Pharmacies feel economy’s heat


…soaring prices slow demand, patients running higher risks

No sector of the economy is spared as long as the local currency continues to weaken, fuel prices rise consistently and transport fares rise – and the pharmaceutical industry, which is driven mainly by imports, is not spared with prices of products on shelves soaring.

A walk through some pharmacies and pharma-tech firms shows that prices of regular medications and over-the-counter drugs have seen at least a GH¢10 increment, with some witnessing as much as 50 percent rise in less than a month and more than 100percent since the beginning of the year.

A pharmacist who operates at Adjiringanor, a suburb of Accra, tells the B&FT that drugs such as Apetamin, Tothema and Coartem which retailed at GH¢25, GH¢60 and GH¢70 only three weeks ago, now sell at GH¢35, GH¢80 and GH¢85 respectively.

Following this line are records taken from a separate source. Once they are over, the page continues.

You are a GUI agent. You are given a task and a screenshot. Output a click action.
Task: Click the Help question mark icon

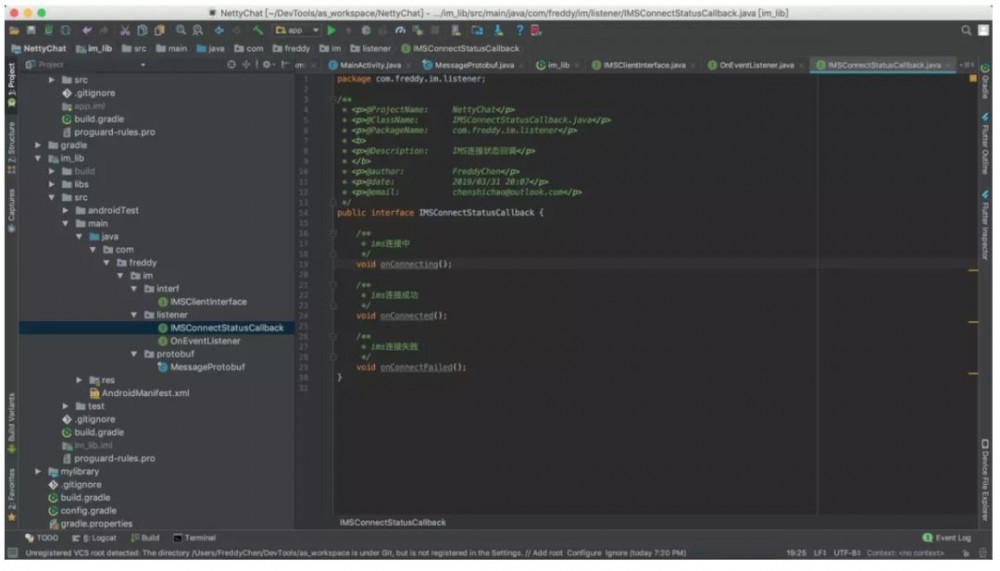tap(519, 31)
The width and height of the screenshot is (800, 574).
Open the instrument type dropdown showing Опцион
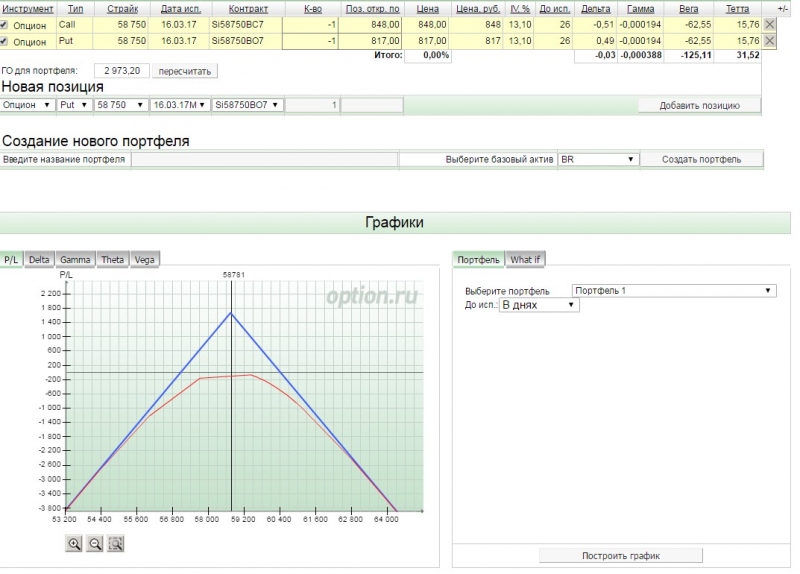tap(27, 105)
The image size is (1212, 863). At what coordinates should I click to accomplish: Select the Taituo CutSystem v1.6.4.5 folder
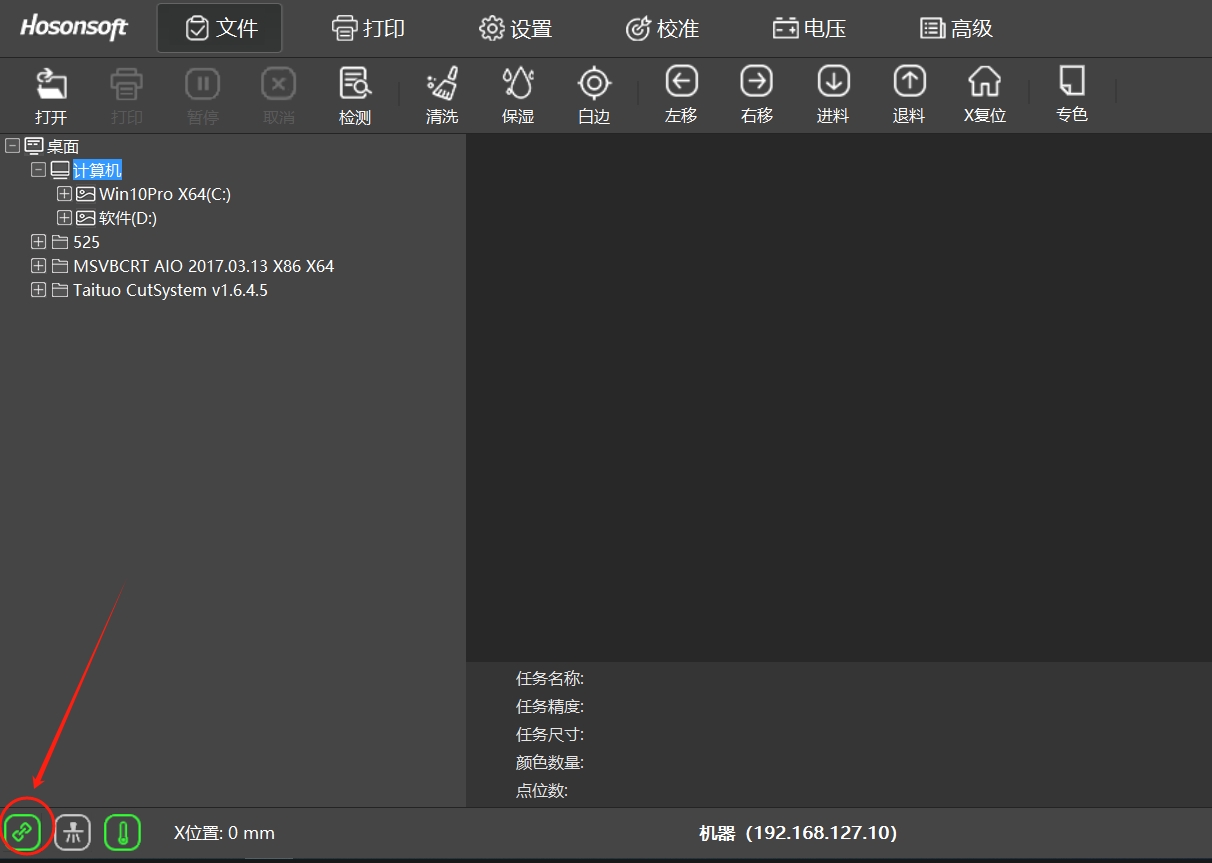click(x=170, y=290)

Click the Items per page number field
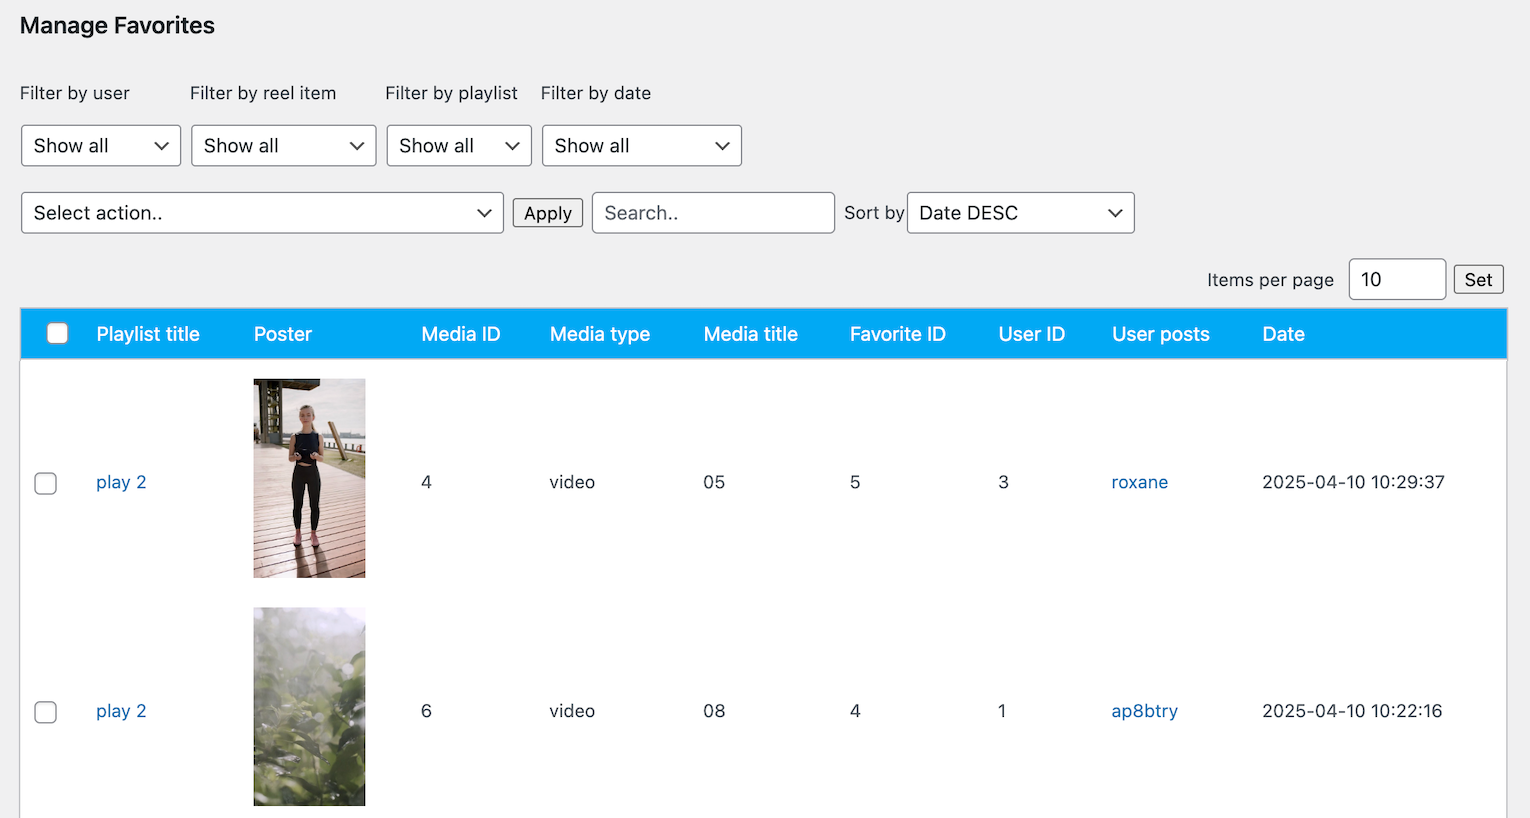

The BK-1 pill, a contraceptive that sold at GH¢5 last month, is now selling at GH¢10… a 100 percent increment in the space of a month. Some anti-malarials which sold at GH¢120 per pack in December 2021 are now GH¢250.

“One of the most common de-wormer brands, Vermox, was sold at GH¢12 but now sells at GH¢15; and the regular Vitamin C that traded at GH¢2 witnessed a 50 percent rise to GH¢3 per a strip,” indicated the pharmacist, who pleaded anonymity.

Risk to health of customers/patients

According to the pharmacists who spoke to B&FT, the situation puts patients at risk because many individuals who cannot afford the increases opt to buy half their prescriptions due to the high prices, which could pose a health risk because they might not be taking their medications exactly as directed.

“Standard medicines have experienced a hike in their wholesale prices, and it has trickled into retailing. And this is experienced by our clients/patients who are already battling the deepening economic crisis. Some patients are even forced to seek these medicines from unauthorised people, who may issue substandard and illegal drugs in the name of helping them out,” Head of Pharmacy Department at the Tamale University for Development Studies, Hospital, Dr. Samuel Essilfie has said.

Theophilus Nutifafa, Chief Executive Officer of Pharst Care – a health-tech company with a set of doctors that deals directly with customers and several pharmacies in the capital, noted that the rate at which people order medicines has reduced extremely.

“Now when we get orders and after prices are sent, the customers indicate they will get back – and that’s it; they will not, because the prices are too much. Because of the hike in fuel prices, our deliveries which used to be between GH¢3 and GH¢5 are now between GH¢10 and GH¢15. Storage has also become very expensive due to the rise in tariff charges; and if you are renting a shop for the pharmacy, landlords also demand you pay higher,” he said.

Another pharmacist at Adjiringanor also told the B&FT that: “This is affecting sales, especially in the first two weeks when prices change. We lose customers because people usually think we increased it ourselves. They leave upon getting to know the new prices, until they visit other places and realise it is the same.  You will run at a loss if you do not keep in touch with the suppliers to know when prices change”.

For his part, Dr. Samuel Essilfie noted that at their end the sale of over-the-counter medicines has been drastically affected, but the prescribed medicines are purchased because they encourage clients to value their health above the economic hardship.

“Our negligent approach to some drug classes like antibiotics has led to issues of antibiotic resistance, which has forced many prescribers to change recommendations from prescribing first-line drugs (which are common and cheap) to second-line and upward of them, and are comparatively more expensive. For example, someone who does not respond to an antibiotic like amoxicillin for chest infection will have to be given, say, clarithromycin with other medicines for this resistance which is high in value,” he added.